Zuma led a delegation of five African leaders in talks with Burundi President Pierre Nkurunziza on Friday after meeting opposition leaders, amid increasing violence and fears of a return to civil war.

Overview
  • Zuma led a delegation of five African leaders in talks with Burundi President Pierre Nkurunziza on Friday after meeting opposition leaders, amid increasing violence and fears of a return to civil war.
  • "The AU will deploy 100 human rights observers and 100 military monitors to Burundi to monitor the situation," a statement on the South African presidency's website said.

The crisis, triggered by Nkurunziza’s controversial decision last April to run for a third term, which he won in an election in July, has seen violence become routine, with more than 400 people killed and nearly quarter of a million fleeing the country.

“The AU will deploy 100 human rights observers and 100 military monitors to Burundi to monitor the situation,” a statement on the South African presidency’s website said.

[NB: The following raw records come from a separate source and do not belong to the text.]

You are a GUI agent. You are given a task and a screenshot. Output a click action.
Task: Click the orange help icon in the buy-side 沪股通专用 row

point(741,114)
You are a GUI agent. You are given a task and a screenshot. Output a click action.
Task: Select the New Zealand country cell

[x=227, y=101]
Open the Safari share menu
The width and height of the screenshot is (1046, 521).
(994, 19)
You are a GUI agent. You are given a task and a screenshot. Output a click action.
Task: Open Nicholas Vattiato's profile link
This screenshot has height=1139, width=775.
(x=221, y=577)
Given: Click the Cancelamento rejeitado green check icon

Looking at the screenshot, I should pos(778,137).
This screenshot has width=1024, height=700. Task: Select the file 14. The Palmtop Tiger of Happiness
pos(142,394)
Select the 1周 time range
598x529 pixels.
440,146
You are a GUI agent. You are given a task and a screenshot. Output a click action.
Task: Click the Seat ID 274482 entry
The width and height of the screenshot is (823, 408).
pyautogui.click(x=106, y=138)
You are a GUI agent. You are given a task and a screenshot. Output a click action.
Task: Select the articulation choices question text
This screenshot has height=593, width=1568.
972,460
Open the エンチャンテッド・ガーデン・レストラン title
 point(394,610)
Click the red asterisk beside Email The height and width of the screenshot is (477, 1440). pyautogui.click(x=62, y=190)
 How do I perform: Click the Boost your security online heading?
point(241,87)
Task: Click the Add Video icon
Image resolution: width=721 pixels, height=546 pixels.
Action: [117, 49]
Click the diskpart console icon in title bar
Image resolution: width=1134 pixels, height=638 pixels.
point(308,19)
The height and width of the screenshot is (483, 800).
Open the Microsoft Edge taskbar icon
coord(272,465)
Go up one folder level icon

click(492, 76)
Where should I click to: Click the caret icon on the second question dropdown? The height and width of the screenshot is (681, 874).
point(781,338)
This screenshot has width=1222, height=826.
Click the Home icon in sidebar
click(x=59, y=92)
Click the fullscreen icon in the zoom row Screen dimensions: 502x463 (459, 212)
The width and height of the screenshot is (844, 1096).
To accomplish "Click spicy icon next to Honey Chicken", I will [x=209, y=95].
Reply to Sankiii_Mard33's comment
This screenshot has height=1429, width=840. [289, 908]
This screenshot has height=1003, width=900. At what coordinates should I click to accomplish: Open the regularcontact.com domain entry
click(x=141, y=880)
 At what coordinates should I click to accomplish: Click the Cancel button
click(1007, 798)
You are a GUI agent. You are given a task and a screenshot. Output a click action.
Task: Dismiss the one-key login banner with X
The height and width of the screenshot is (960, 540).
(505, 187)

Led by Zuma and including the presidents of Mauritania, Senegal and Gabon, as well as Ethiopia’s prime minister, the delegation visited the capital Bujumbura on Thursday and Friday to seek a solution to Burundi’s 10-month-old political gridlock.

The AU agreed to send the delegation during a January summit when Burundi successfully faced down a plan to deploy 5,000 peacekeepers to the country.

The group met Nkurunziza as well as two opposition leaders, religious authorities, civil society representatives and a former president. The vast majority of opposition leaders and independent civil society representatives are currently in exile.